Prompt recognition and assessment are essential to improve outcomes. Symptoms may overlap with normal pregnancy changes, but concerning signs include:

  • Severe breathlessness, particularly at rest or when lying flat.
  • Fatigue disproportionate to pregnancy stage.
  • Palpitations or syncope.
  • Peripheral oedema beyond typical pregnancy swelling.
  • Cyanosis or chest pain.

Clinical examination may reveal tachycardia, elevated jugular venous pressure, pulmonary crackles, and peripheral oedema. An echocardiogram is the primary diagnostic tool for assessing cardiac structure and function. Additional investigations may include ECG, chest X-ray (with abdominal shielding if pregnant), and blood tests including BNP or NT-proBNP levels, although interpretation requires caution in pregnancy.


Management

Management requires a multidisciplinary team, including obstetrics, cardiology, anaesthetics, and critical care. Treatment focuses on optimising cardiac function while minimising fetal risk.

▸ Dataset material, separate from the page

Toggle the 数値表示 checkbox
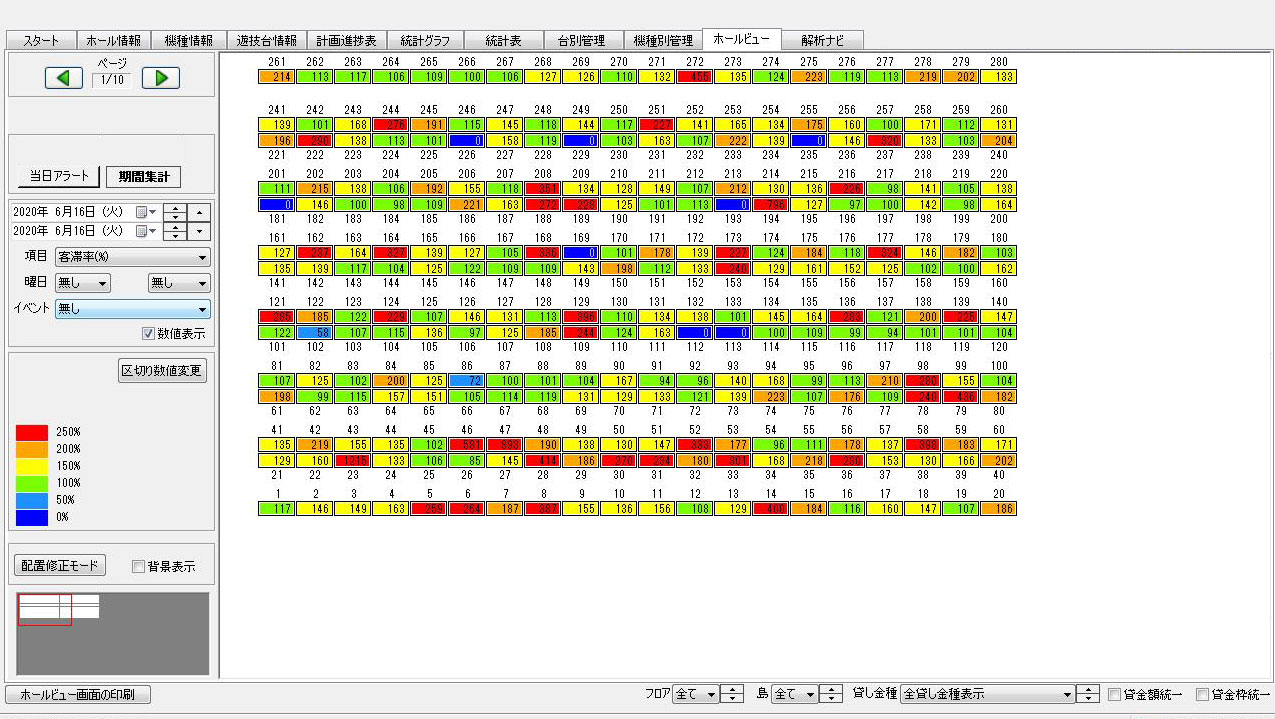coord(149,333)
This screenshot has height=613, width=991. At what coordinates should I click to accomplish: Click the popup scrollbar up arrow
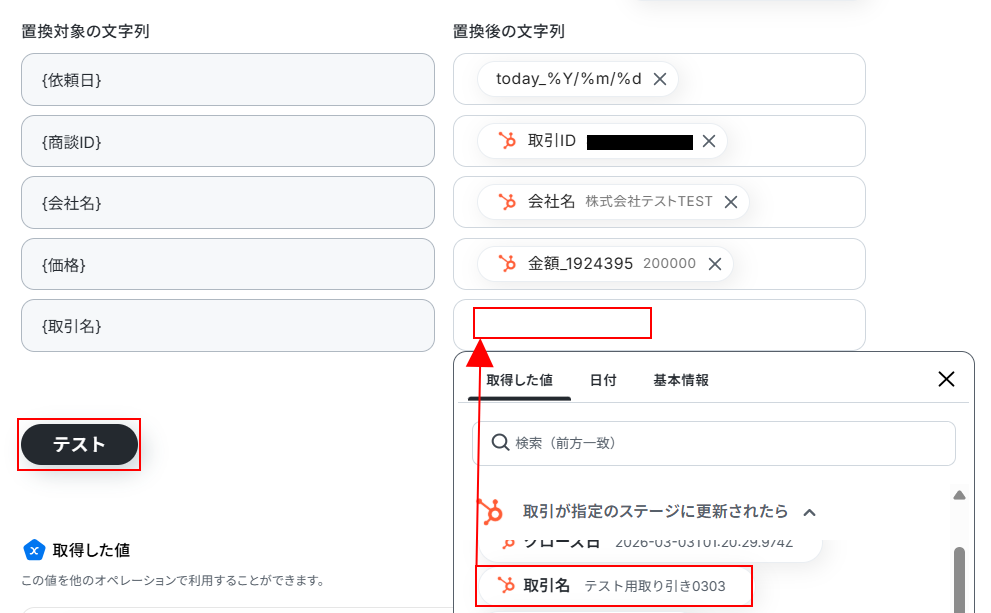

  • Oxygen therapy and diuretics (e.g., furosemide) for symptom control.
  • Beta-blockers or vasodilators as appropriate.
  • Anticoagulation if there is significant ventricular dysfunction or arrhythmia risk.
  • Early delivery may be considered if maternal or fetal status deteriorates.

Ongoing monitoring and postpartum follow-up are essential, as heart failure may persist or worsen after delivery.


Learning Outcomes

  1. Understand the causes of shortness of breath in pregnancy.
  2. Observe and reflect upon the clinical assessment of the patient in this case.
  3. Understand the investigations required for shortness of breath in pregnancy.
  4. Understand the investigation and management of heart failure in pregnancy.
  5. Observe effective multidisciplinary team communication in the context of maternal medicine.